Comeaux's complaint that he did not have an opportunity to file a reply brief was pertinent to his opportunity to argue his claims were not procedurally barred. However, as discussed, Comeaux had ample opportunity to file a reply and failed to do so. --------
Therefore, the Court did not "fail" to consider the merits of Comeaux's claims. Instead the Court properly considered the defense of procedural bar, found Comeaux had not proven cause and prejudice, and held Comeaux's § 2255 claims are procedurally barred.
Therefore, Comeaux has not shown there was a defect in the integrity of his § 2255 proceedings which entitles him to relief pursuant to Rule 60(b).
Based on the foregoing, IT IS RECOMMENDED that Comeaux's Rule 60(b) Motion (Doc. 147) be DENIED AND DISMISSED WITH PREJUDICE.
Under the provisions of 28 U.S.C. § 636(b)(1)(C) and Rule 72(b), parties aggrieved by this recommendation have fourteen (14) days from service of this Report and Recommendation to file specific, written objections with the Clerk of Court.

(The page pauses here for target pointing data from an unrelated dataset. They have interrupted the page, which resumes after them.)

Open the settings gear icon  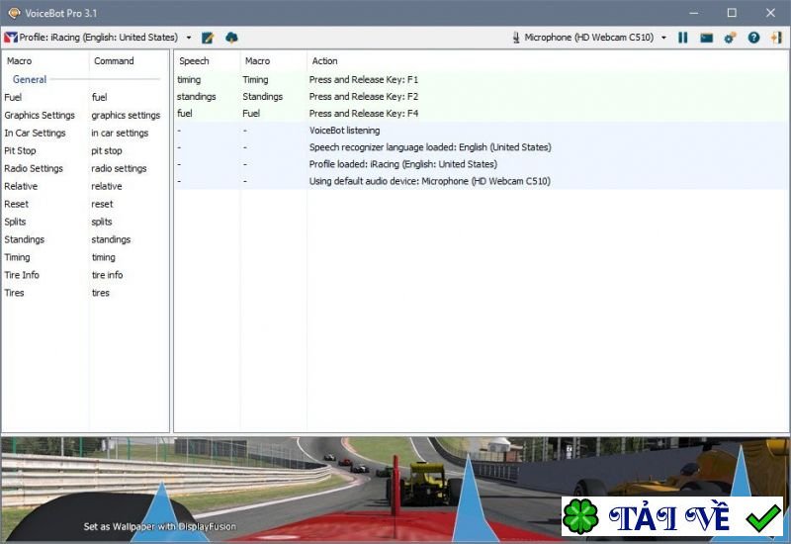(730, 38)
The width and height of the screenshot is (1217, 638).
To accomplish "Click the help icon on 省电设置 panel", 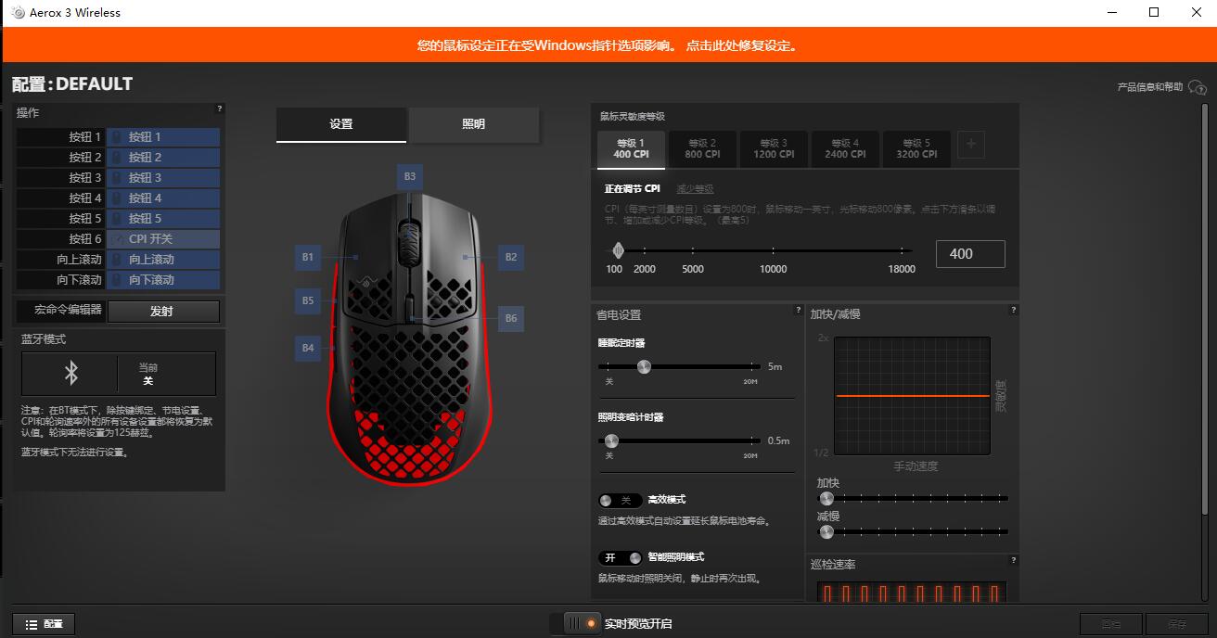I will click(x=799, y=310).
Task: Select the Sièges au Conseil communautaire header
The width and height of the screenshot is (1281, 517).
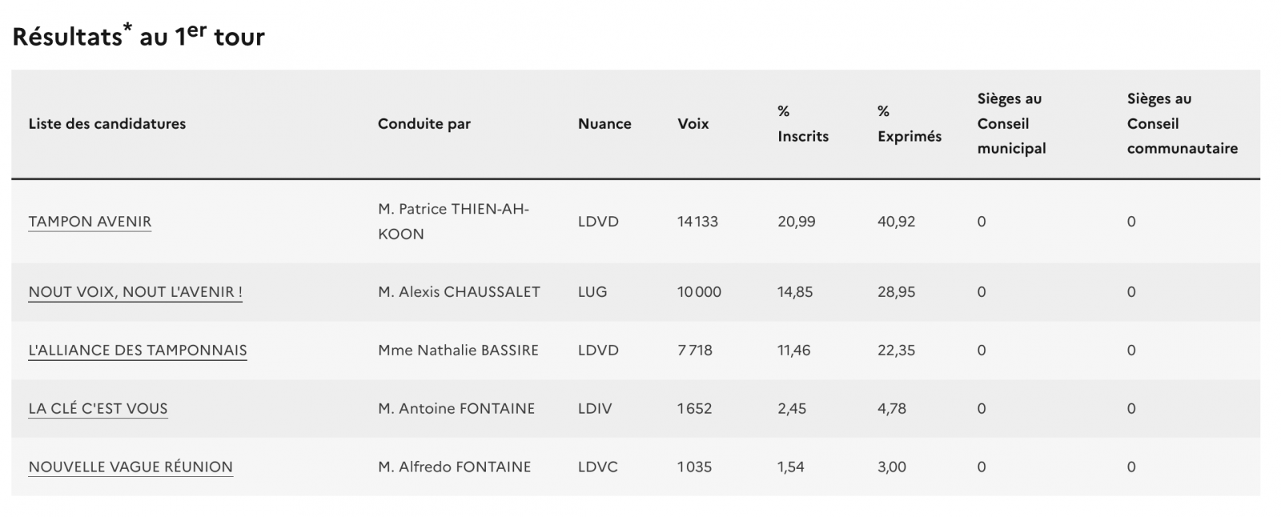Action: point(1182,124)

A party may respond to another party's objections within fourteen (14) days after being served with a copy of any objections or response to the District Judge at the time of filing. No other briefs (such as supplemental objections, reply briefs etc.) may be filed. Providing a courtesy copy of the objection to the magistrate judge is neither required nor encouraged. Timely objections will be considered by the district judge before he makes a final ruling.
Failure to file written objections to the proposed factual findings and/or the proposed legal conclusions reflected in this Report and Recommendation within fourteen (14) days following the date of its service, or within the time frame authorized by Fed. R. Civ. P. 6(b) , shall bar an aggrieved party from attacking either the factual findings or the legal conclusions accepted by the District Court, except upon grounds of plain error. See Douglass v. United Services Automobile Association , 79 F.3d 1415 (5th Cir. 1996).
Pursuant to Rule 11(a) of the Rules Governing Section 2255 proceedings for the United States District Courts, this Court must issue or deny a certificate of appealability when it enters a final order adverse to the applicant. Unless a Circuit Justice or District Judge issues a certificate of appealability, an appeal may not be taken to the court of appeals. Within fourteen (14) days from service of this Report and Recommendation, the parties may file a memorandum setting forth arguments on whether a certificate of appealability should issue. See 28 U.S.C. § 2253(c)(2). A courtesy copy of the memorandum shall be provided to the District Judge at the time of filing.
THUS ORDERED AND SIGNED in Chambers at Alexandria, Louisiana on this 24th day of July, 2018.